In December 1915 and January 1916 the days there were hot and humid, with freezing temperatures overnight, but conditions worsened with the onset of summer when temperatures often reached 50 °C. Medical facilities were inadequate with wounded men spending up to two weeks on boats before reaching any kind of hospital. Death and illness from heat-stroke were common and dysentery, malaria and other tropical diseases were endemic. John Ward was among those who fell ill later in the year and he was hospitalised before being discharged on 15th July. He was then allowed a few weeks’ convalescence in India before returning to his unit in October.
In Mesopotamia the 2nd Leicesters formed part of the 28th Infantry Brigade, fighting alongside two Sikh battalions and the 56th Rifles. The Brigades initial objective was to relieve the 9,000 British and Empire troops who were reported to be surrounded by 22,000 Turks at Kut-al-Amara, which lay further upstream on the Tigris in the direction of Baghdad. With this in mind, the 2nd Leicesters attacked Turkish positions at Shaik Saad on 6th and 7th January killing 300 Turks and taking 600 prisoners.

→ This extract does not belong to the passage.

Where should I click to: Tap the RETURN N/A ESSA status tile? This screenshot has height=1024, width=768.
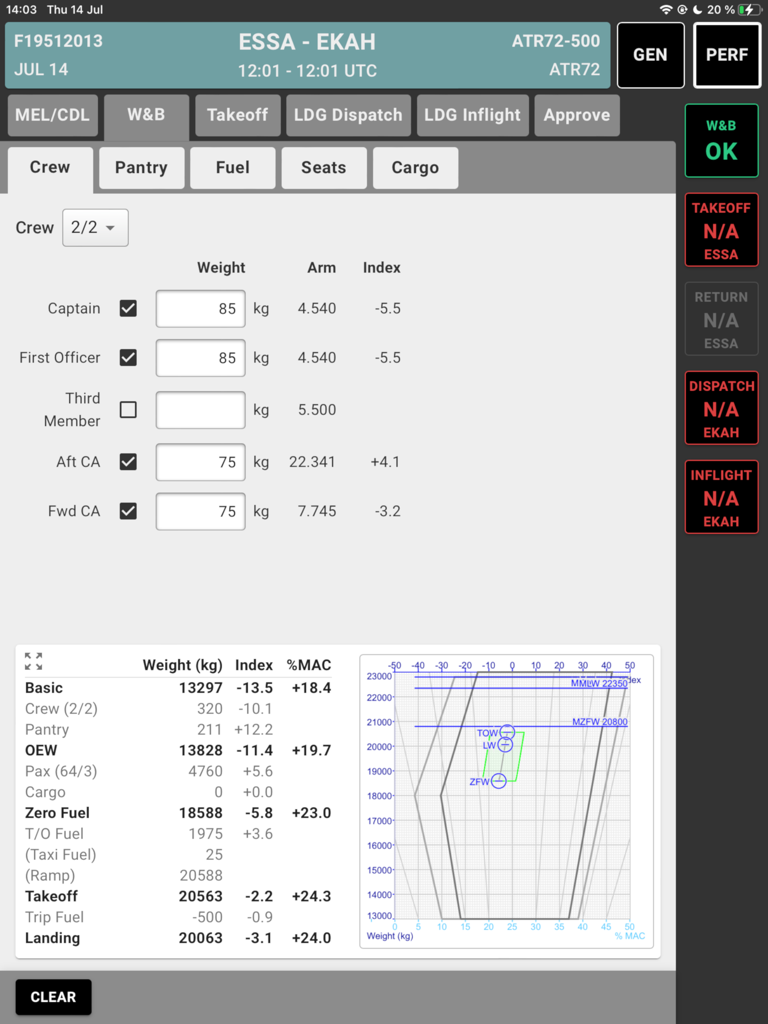721,319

However, they suffered over 300 casualties of their own in this attack and were to suffer many more a week later when they attacked, over ground which offered no cover, the excellent defensive position to which the Turks had retreated from Shaik Saad.
A further unsuccessful attempt was made to break through the Turkish lines in March after which neither side was in a position to mount offensive operations during the remainder of 1916. John Ward will therefore have seen a great deal of action even before he fell ill. Following his return from India, the British resumed their offensive on 13th December, making inroads into the Turkish defences trench by trench.
From then on they made steady progress, reaching Baghdad on 11th March 1917 when the Leicesters had the distinction of being the first to enter the city following its fall. Operations then continued further north with the aim of seizing the town of Samarrah and its strategically important railroad. It was during these operations that John Ward was killed on 21st April when the Leicesters were attacking Turkish positions on the right bank of the Tigris among the ruins of the ancient city of Istabulat. This became known as the Battle of the Istabulat Mounds. Samarrah itself fell two days later but the so-called Samarrah Offensive is said to have cost 18,000 casualties during the previous six weeks.
John Ward was survived by his parents, William and Mary, and his brother, Thomas, who did not serve in the war. They had not seen John since he sailed for India 10 years earlier. He was awarded the 1914 Star, the British War Medal and the Victory Medal.